When you have this part of the assignment working, show it to one of the instructors so they can record this on your grading sheet.

Results

For each of the tasks described above, once you have the task completed demonstrate it or show the results to one of the instructors. Have them fill out a grade sheet indicating your score for each task. You should keep the paper copy of your grade sheet for this lab in your files for the rest of the semester.

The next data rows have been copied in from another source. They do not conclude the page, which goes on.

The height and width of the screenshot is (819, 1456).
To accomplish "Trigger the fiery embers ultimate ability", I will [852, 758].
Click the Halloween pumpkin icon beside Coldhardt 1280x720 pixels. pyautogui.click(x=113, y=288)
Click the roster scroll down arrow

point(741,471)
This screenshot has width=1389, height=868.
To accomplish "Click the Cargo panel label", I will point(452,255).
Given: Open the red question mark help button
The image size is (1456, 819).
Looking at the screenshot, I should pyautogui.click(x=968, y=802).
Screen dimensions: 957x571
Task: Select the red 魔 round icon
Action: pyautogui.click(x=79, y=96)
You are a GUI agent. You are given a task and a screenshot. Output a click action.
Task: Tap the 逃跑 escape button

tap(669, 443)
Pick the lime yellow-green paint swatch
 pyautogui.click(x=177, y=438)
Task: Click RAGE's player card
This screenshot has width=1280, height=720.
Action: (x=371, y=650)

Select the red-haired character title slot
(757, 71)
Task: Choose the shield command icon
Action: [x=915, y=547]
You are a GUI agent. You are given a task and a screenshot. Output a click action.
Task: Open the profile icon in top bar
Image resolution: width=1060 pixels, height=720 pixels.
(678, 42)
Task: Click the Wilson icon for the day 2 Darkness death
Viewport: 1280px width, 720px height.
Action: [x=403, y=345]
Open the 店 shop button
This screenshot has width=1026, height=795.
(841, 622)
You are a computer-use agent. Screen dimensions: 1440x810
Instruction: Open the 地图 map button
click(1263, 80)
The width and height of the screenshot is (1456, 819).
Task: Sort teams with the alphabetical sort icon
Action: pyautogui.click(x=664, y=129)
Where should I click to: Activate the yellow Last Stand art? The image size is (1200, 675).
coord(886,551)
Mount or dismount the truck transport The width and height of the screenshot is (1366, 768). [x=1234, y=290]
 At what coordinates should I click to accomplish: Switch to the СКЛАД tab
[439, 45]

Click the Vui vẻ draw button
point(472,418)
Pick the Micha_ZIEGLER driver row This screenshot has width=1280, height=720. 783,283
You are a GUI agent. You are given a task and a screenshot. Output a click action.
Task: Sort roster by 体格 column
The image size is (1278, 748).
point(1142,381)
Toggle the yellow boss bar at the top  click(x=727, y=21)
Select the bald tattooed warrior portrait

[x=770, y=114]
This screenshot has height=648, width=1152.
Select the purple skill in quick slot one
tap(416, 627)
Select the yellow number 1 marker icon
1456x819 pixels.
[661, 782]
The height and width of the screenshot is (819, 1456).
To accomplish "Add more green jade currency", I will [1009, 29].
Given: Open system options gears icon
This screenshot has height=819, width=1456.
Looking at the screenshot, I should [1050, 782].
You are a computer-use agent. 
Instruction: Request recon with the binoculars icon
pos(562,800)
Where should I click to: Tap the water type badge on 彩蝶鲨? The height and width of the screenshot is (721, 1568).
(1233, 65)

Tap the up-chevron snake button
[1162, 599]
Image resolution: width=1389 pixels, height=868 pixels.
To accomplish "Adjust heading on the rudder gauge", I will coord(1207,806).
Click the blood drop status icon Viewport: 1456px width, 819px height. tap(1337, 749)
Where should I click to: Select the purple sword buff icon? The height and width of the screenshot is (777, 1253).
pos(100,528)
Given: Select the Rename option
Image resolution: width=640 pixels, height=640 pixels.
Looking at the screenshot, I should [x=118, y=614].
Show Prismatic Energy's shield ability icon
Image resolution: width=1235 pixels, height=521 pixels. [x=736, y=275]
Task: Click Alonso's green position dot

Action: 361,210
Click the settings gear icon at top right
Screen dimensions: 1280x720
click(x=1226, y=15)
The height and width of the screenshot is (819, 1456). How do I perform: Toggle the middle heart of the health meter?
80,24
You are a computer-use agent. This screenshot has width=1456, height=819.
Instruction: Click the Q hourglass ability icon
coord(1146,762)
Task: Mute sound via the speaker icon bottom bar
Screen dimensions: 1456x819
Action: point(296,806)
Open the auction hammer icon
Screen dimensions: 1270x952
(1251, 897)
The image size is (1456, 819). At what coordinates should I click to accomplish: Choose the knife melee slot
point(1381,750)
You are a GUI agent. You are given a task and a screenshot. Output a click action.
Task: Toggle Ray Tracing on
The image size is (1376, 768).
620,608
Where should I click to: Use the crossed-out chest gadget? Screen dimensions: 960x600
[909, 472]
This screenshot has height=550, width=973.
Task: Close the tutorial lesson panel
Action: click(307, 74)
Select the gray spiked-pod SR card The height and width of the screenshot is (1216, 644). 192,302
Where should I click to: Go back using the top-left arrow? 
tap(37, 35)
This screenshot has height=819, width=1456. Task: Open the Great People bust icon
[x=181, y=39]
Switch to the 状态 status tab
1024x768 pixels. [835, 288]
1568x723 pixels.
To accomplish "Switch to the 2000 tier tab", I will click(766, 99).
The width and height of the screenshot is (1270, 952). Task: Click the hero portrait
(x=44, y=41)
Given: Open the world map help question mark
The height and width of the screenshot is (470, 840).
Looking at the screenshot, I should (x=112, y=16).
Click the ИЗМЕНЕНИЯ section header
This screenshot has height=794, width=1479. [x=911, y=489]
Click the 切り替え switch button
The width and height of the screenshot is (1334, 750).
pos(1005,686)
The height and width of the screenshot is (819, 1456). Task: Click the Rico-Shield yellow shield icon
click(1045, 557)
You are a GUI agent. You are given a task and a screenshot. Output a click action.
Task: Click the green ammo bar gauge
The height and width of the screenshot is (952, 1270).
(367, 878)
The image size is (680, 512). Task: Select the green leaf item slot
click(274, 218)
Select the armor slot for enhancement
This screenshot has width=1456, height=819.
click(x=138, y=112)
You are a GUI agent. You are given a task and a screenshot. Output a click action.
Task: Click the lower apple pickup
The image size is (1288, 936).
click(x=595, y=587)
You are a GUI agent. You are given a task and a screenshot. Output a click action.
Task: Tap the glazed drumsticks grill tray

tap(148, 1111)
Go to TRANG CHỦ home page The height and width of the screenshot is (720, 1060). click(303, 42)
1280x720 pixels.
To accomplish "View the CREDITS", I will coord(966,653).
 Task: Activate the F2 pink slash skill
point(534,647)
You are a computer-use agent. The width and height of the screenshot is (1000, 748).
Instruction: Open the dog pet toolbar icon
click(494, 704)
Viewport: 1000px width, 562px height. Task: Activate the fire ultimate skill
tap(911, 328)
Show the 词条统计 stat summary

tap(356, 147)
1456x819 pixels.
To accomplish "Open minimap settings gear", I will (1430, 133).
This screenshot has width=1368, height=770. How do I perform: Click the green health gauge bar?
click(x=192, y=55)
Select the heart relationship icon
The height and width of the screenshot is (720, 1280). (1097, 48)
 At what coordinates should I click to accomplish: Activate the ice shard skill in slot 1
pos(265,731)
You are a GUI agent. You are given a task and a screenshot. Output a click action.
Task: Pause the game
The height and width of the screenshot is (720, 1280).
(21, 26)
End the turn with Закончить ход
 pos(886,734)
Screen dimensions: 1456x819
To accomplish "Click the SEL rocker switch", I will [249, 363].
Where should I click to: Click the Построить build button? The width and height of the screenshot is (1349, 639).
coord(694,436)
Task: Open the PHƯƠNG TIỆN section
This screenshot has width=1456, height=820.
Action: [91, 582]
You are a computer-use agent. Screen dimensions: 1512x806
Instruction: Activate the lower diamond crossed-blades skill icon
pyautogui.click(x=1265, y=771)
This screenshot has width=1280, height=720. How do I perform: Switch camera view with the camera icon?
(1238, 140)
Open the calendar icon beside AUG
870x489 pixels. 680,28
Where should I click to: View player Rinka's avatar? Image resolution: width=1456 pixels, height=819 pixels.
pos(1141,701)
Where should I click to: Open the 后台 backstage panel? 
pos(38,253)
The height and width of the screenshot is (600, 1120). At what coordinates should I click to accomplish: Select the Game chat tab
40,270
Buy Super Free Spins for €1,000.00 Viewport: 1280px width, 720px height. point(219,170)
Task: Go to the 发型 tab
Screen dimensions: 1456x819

The answers to the review questions below should be edited into the “Lab3_Answers.txt” file. The “Lab3_Answers.txt” file and all source code (lab3.c and Makefile) must be uploaded to the Vocareum web site by the due date. See the Labs page of the class web site for a link for uploading.

Review Questions

Answer the following questions and submit them in a separate text file (“Lab3_Answers.txt”) along with your source code.

1. Suppose our design for the Morse code generator had the three buttons on group D, bits 5-3, with the LED attached to group D, bit 2. Assuming appropriate DDRD values, consider the following method of turning on the LED.

    PORTD = 0x04; // turn on the LED
   

   Explain the problem with this approach and, in particular, what would stop working after the execution of that line of code.

2. In Lab 1 we built a simple combinational circuit with a button, NOT gate and LED output. In Lab 2 we measured the propagation delay through that circuit from button to LED and found it to be on the order of 10ns. In our circuit this week using software to turn the LED on the delay is much longer, on the order of 1-10 microseconds. That is about two orders of magnitude difference. Software takes much longer because our loop is composed of many software instructions that the processor must fetch from memory, decode and then execute. You can see that if computation needs to be done quickly, hardware has advantages!

   In our hardware-only circuit from Lab 2 the gate never changes so the delay time from when the button was pressed to the LED lighting up was fairly consistent, always about 10ns. However, with the Arduino the delay times will vary every time the button is pressed as shown in the two pictures below where the image on the left shows a delay of about 3μs while the one on the right shows a delay around 10μs. Can you explain why the propagation delays vary from one test to another?

   Hint: ignore the hardware propagation delays which are very small (tens of ns), and think about how your program executes.